DATA EXTRACT
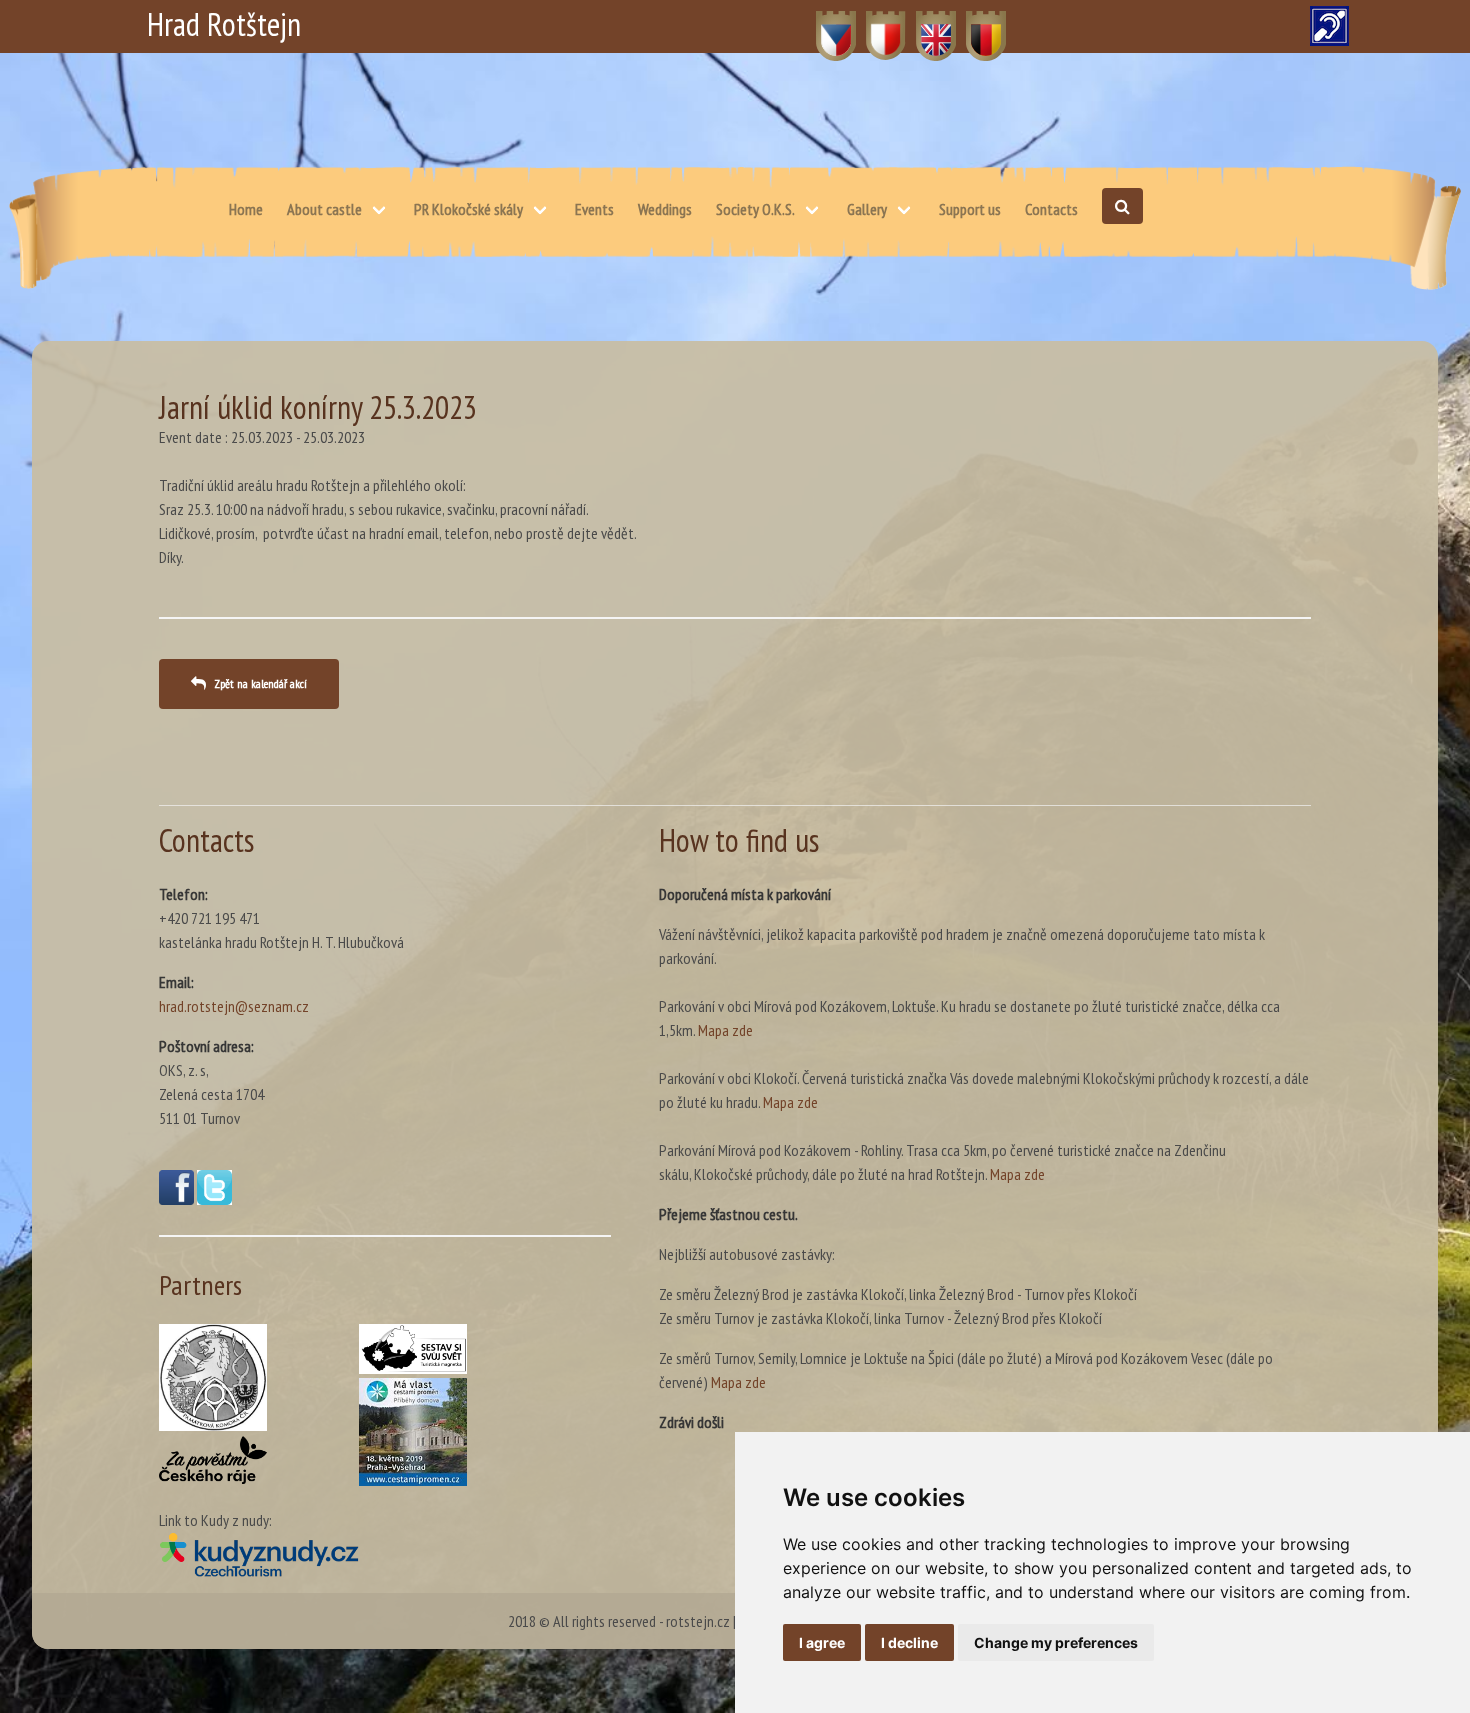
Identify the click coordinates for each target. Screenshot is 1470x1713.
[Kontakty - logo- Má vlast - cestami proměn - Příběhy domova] (413, 1432)
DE (974, 25)
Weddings (665, 209)
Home (246, 209)
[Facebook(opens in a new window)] (176, 1199)
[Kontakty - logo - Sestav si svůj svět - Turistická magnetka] (413, 1349)
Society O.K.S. (755, 209)
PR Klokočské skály (468, 209)
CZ (824, 25)
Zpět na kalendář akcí (260, 683)
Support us (970, 209)
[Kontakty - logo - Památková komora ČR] (213, 1377)
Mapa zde (725, 1030)
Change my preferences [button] (1056, 1642)
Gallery (867, 209)
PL (873, 25)
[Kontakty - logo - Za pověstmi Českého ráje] (213, 1460)
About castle (324, 209)
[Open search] (1122, 206)
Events (594, 209)
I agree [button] (822, 1642)
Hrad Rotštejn (224, 24)
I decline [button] (909, 1642)
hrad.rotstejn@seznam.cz (234, 1006)
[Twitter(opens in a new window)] (214, 1199)
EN (924, 25)
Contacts (1051, 209)
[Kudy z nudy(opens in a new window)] (385, 1554)
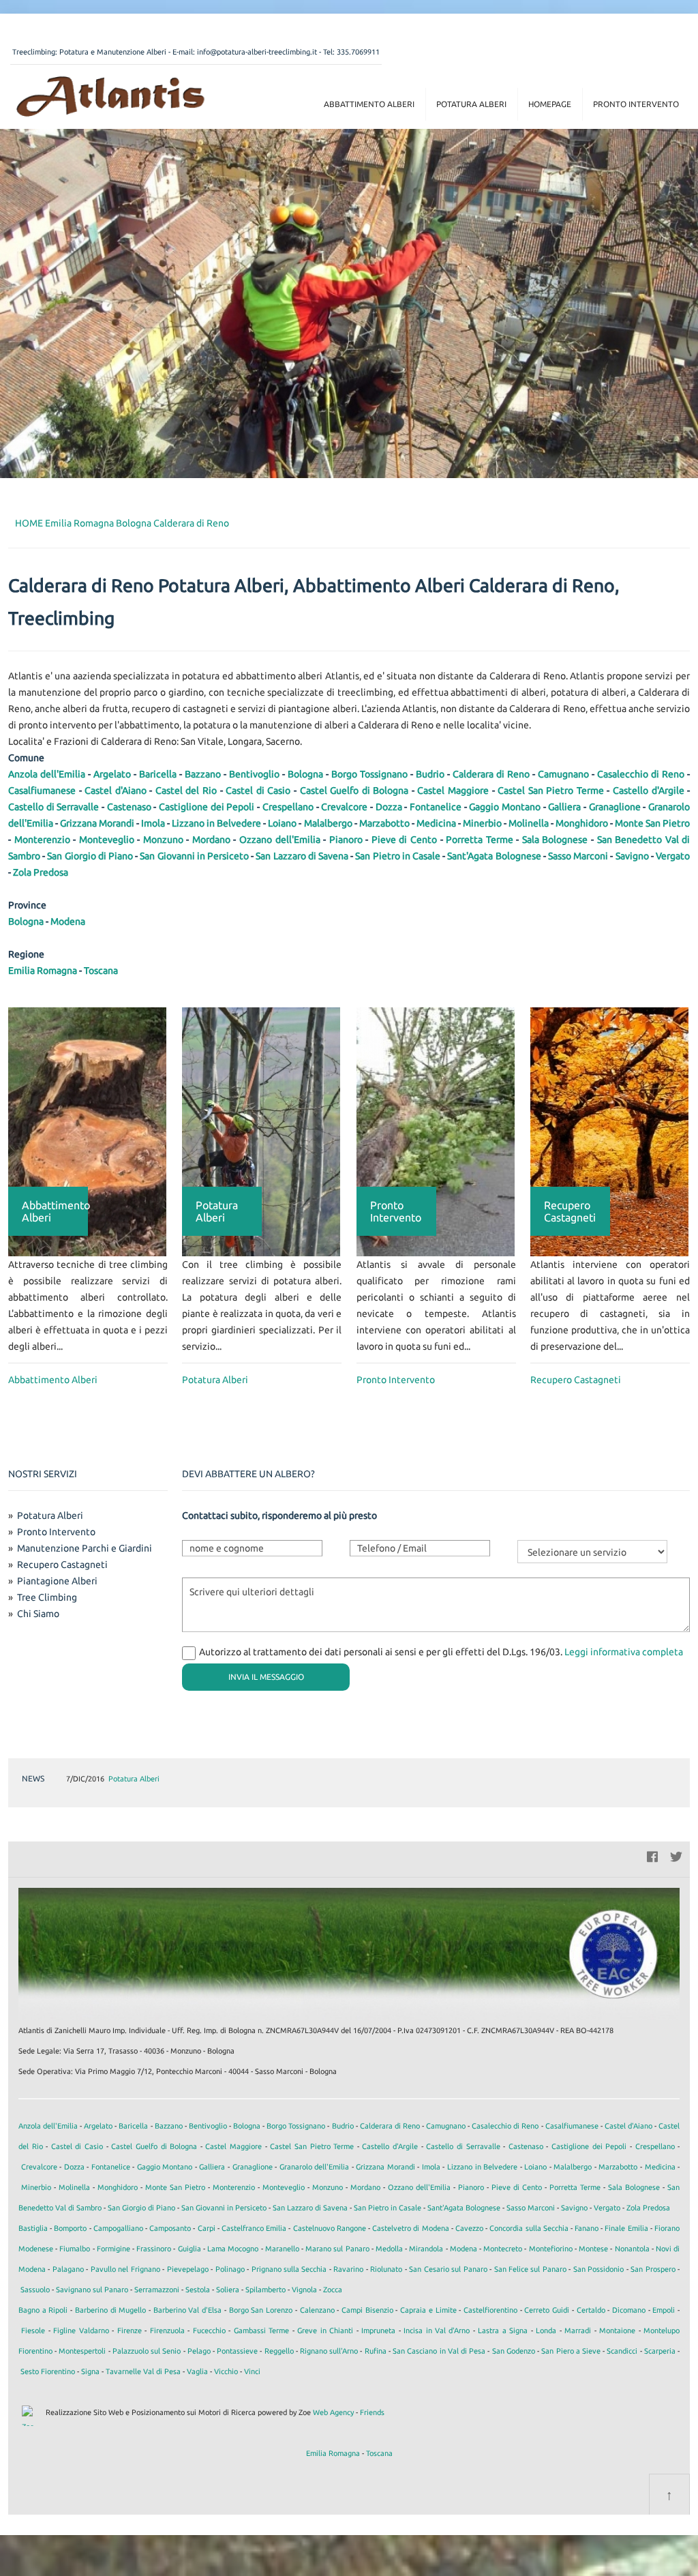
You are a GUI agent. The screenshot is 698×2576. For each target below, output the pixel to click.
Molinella (529, 823)
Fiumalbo (74, 2249)
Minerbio (482, 823)
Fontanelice (435, 806)
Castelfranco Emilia (254, 2228)
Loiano (282, 823)
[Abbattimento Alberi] (87, 1130)
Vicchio (226, 2371)
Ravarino (348, 2269)
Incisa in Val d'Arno (437, 2330)
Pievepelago (188, 2269)
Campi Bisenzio (367, 2310)
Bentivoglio (254, 774)
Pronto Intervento (636, 104)
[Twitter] (676, 1855)
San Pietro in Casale (397, 855)
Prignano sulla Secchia (289, 2269)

TASK REQUIREMENTS
Every record above must be printed exactly, except for its images.

ANSWER BELOW
Identify the click coordinates for each target. Screenshot is 1470x1713.
[Kontakty - logo- Má vlast - cestami proměn - Příběhy domova] (413, 1432)
DE (974, 25)
Weddings (665, 209)
Home (246, 209)
[Facebook(opens in a new window)] (176, 1199)
[Kontakty - logo - Sestav si svůj svět - Turistická magnetka] (413, 1349)
Society O.K.S. (755, 209)
PR Klokočské skály (468, 209)
CZ (824, 25)
Zpět na kalendář akcí (260, 683)
Support us (970, 209)
[Kontakty - logo - Památková komora ČR] (213, 1377)
Mapa zde (725, 1030)
Change my preferences [button] (1056, 1642)
Gallery (867, 209)
PL (873, 25)
[Kontakty - logo - Za pověstmi Českého ráje] (213, 1460)
About castle (324, 209)
[Open search] (1122, 206)
Events (594, 209)
I agree [button] (822, 1642)
Hrad Rotštejn (224, 24)
I decline [button] (909, 1642)
hrad.rotstejn@seznam.cz (234, 1006)
[Twitter(opens in a new window)] (214, 1199)
EN (924, 25)
Contacts (1051, 209)
[Kudy z nudy(opens in a new window)] (385, 1554)
You are a GUI agent. The screenshot is 698×2576. For each target below, output the pixel to click.
Molinella (529, 823)
Fiumalbo (74, 2249)
Minerbio (482, 823)
Fontanelice (435, 806)
Castelfranco Emilia (254, 2228)
Loiano (282, 823)
[Abbattimento Alberi] (87, 1130)
Vicchio (226, 2371)
Ravarino (348, 2269)
Incisa in Val d'Arno (437, 2330)
Pievepelago (188, 2269)
Campi Bisenzio (367, 2310)
Bentivoglio (254, 774)
Pronto Intervento (636, 104)
[Twitter] (676, 1855)
San Pietro in Casale (397, 855)
Prignano sulla Secchia (289, 2269)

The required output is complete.